I imagine most women would have been outraged. But me, I felt initiated. I had taken part in the delicious rite enjoyed by legions of conventioneers in Atlanta. I only wished I’d had a wedding band to slip off my finger and a tie to unloosen. Actually, that’s not true. The conventioneer’s experience is a man’s experience, and the main reason I enjoyed it had everything to do with being a woman. That’s because the real fun at the Gold Club wasn’t found in those murky backrooms where various celebrities supposedly got their dicks sucked. Maybe it’s because I’m not a celebrity and I don’t have a dick, but for me, the real fun was in the bathroom.

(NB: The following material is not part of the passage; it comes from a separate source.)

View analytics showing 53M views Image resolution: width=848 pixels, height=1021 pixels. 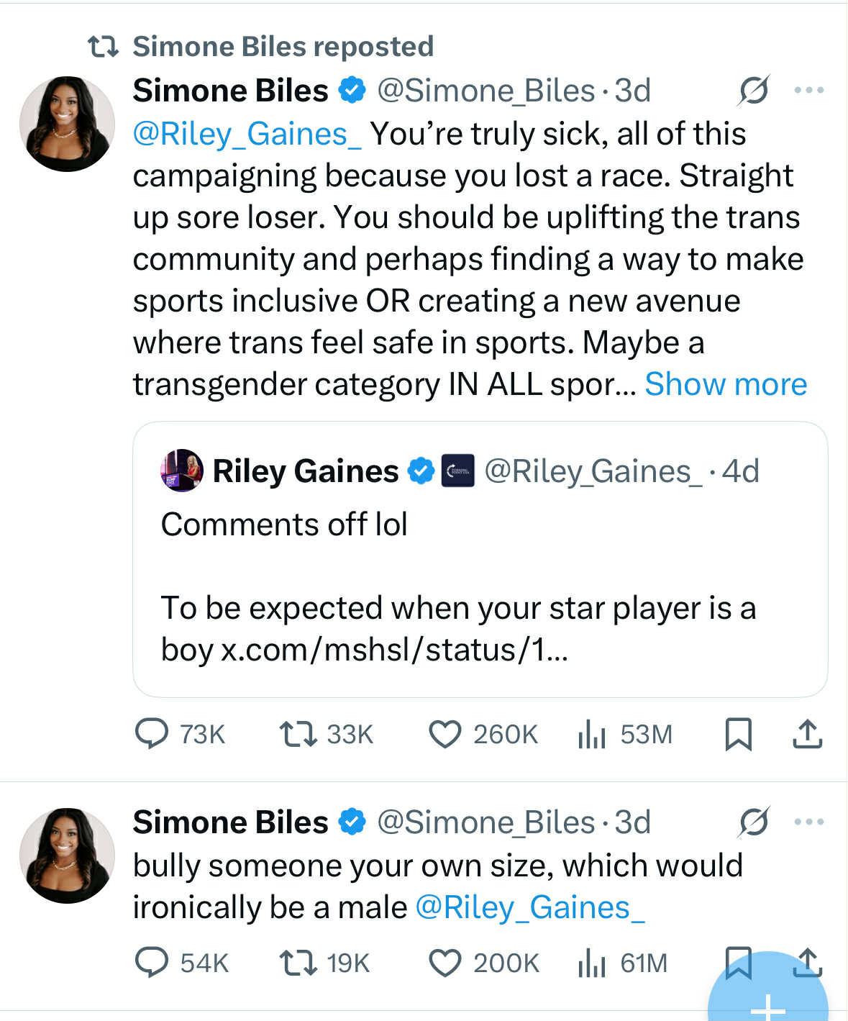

You see, at the Gold Club, the few female patrons had to share the bathroom with the strippers. This meant you had to walk through their dressing area in order to find the toilet.
Sneaking into the backstage world was fascinating. As I turned the corner to get a full view, I saw a topless woman noisily munching on a fat hamburger. She belched afterward. Another woman was adjusting a G-string, lamenting the tiny bit of cellulite on her right cheek. Another was doing paperwork of some sort in spiked boots. Another woman, clad only in a tattered Aerosmith T-shirt, shouted, “All right, which one of you filthy bitches didn’t clean the shower? Looks like a pubic hair emporium in there!”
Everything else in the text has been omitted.